Al Cocoon, in Via Cavour, dal 14 febbraio al 14 marzo con “Sfumature di Festival”, Gianluca Pavan racconta la città quando le luci del palco si abbassano ma l’energia resta nell’aria. Le sue immagini sono fatte di colori accesi, riflessi notturni, folla in movimento, dettagli che spesso sfuggono ma che rendono il Festival un’esperienza totale. È la Sanremo che vibra fuori dall’inquadratura televisiva, quella che si respira per strada.

In Via Corradi, da Manik, l’officina del gustoNote in Bianco e Nero” di Rosanna Calò cambia tono e ritmo. Qui la musica diventa essenza. Il bianco e nero elimina il superfluo e lascia spazio all’espressione, al gesto, alla voce che si apre sul palco.
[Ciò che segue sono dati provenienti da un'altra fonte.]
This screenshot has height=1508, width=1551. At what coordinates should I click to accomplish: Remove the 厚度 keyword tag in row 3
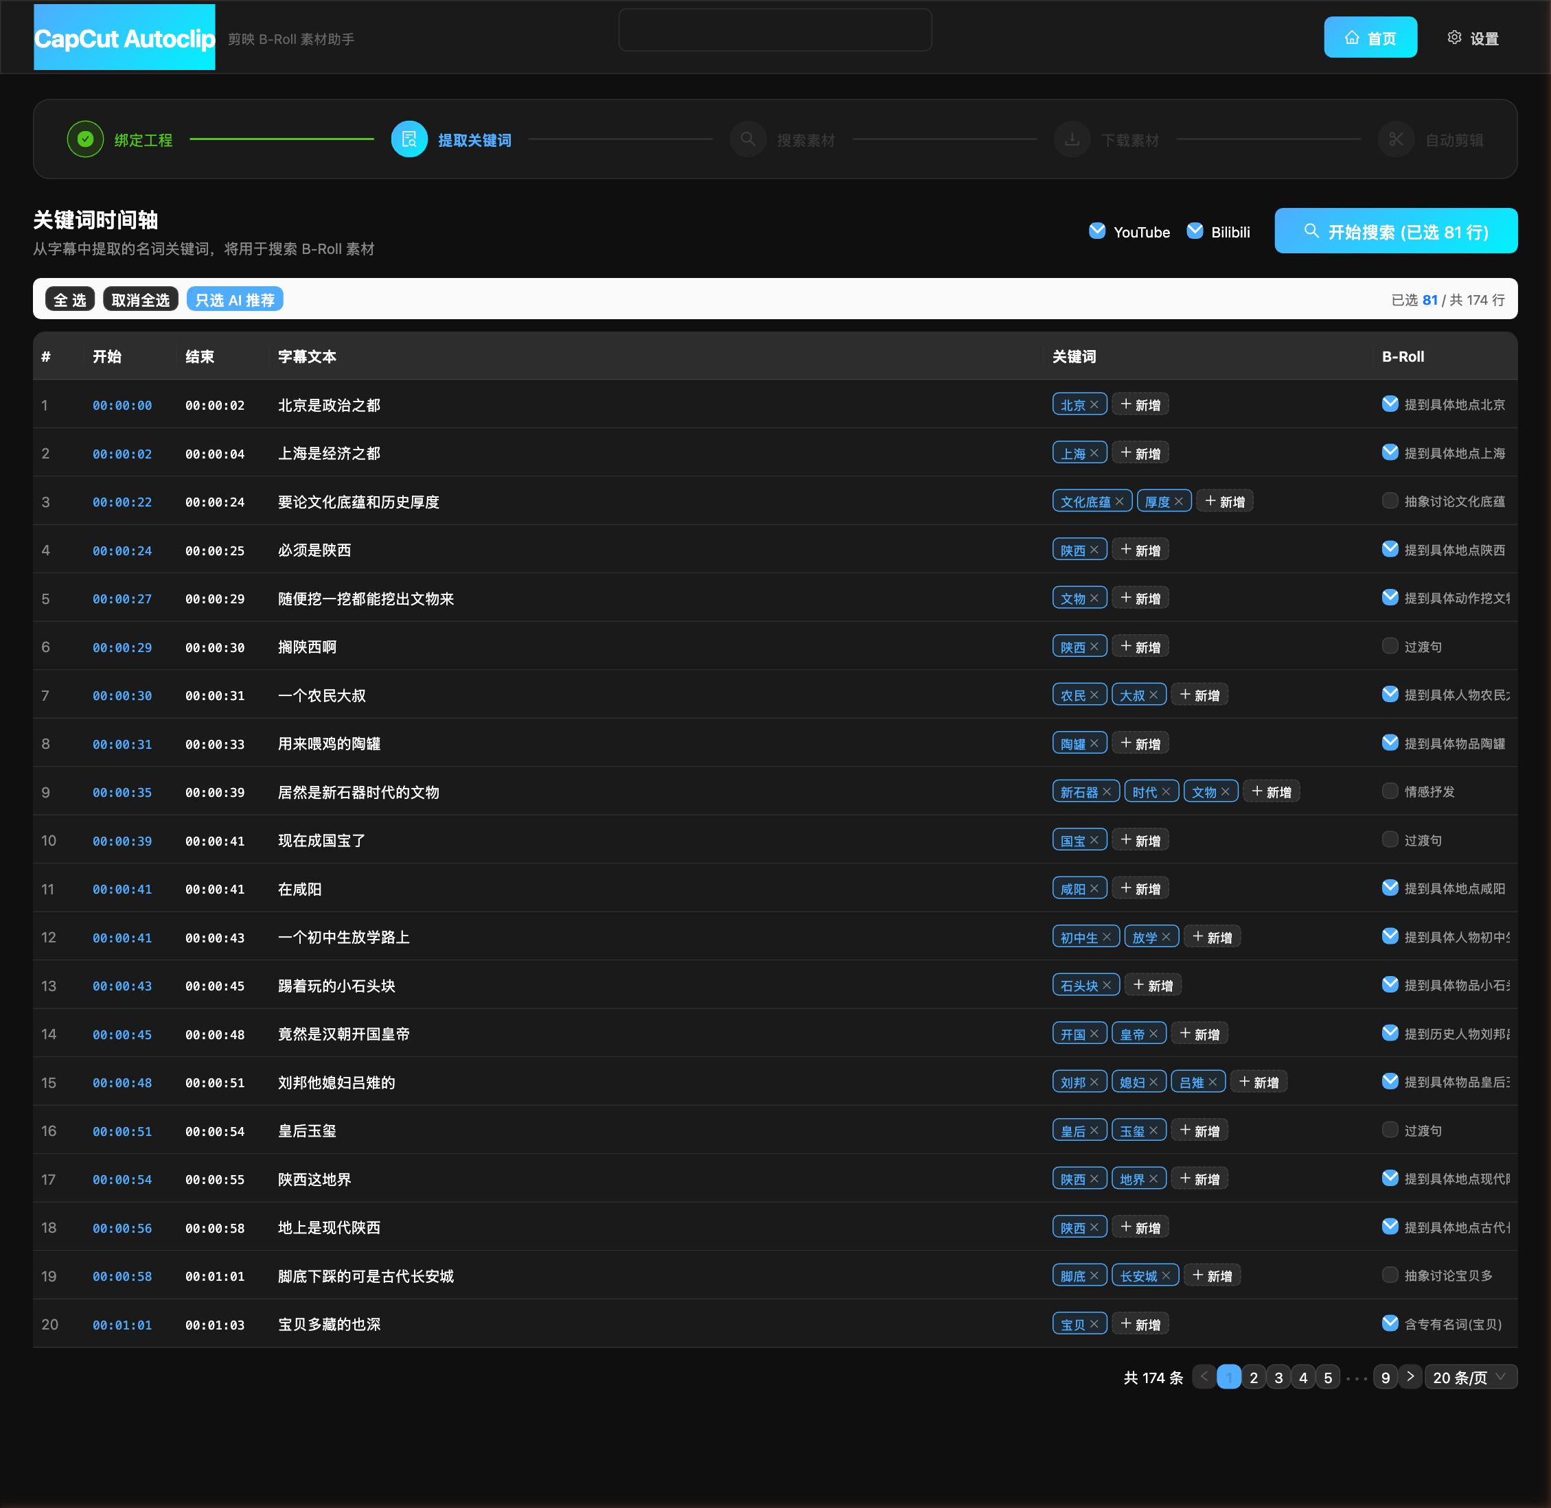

Le fotografie entrano dentro l’emozione dell’interprete, catturano la tensione, la concentrazione, il momento esatto in cui la musica prende forma. Dal 20 febbraio al 20 marzo

Al Bar del Corso, in Corso Garibaldi, con “Aria di Musica”, Ilario Cedro e Michele Sculco portano in scena la dimensione più fisica del suono: strumenti, mani, palco, vibrazioni. Le immagini raccontano la relazione tra artista e pubblico, la forza dell’esibizione dal vivo, l’istante in cui la musica diventa esperienza condivisa.
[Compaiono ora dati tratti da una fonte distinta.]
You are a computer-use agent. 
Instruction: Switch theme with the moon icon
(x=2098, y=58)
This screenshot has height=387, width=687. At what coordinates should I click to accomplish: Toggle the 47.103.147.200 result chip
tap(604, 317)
In Via Gioberti al bar Drinx, “Fuori Festival” di Ilaria Veneruso sposta ancora il punto di vista. Qui il protagonista è il pubblico. I fan in attesa, gli incontri improvvisi, i volti illuminati dagli smartphone, l’entusiasmo che si accende davanti a un’apparizione. È il Festival visto dalla strada, dal basso, da chi lo vive con il cuore prima ancora che con gli occhi.

Quattro mostre, quattro luoghi, un’unica città che diventa galleria diffusa. Il Fotoclub invita cittadini e visitatori a entrare nei locali che ospitano le esposizioni, a fermarsi, osservare, lasciarsi sorprendere. È un modo diverso di vivere il Festival, più intimo e autentico, fatto di sguardi che raccontano ciò che accade oltre il palco.

Sanremo, in quei giorni, non si limita a ospitare la musica. La diventa. E attraverso queste mostre, la si può vedere.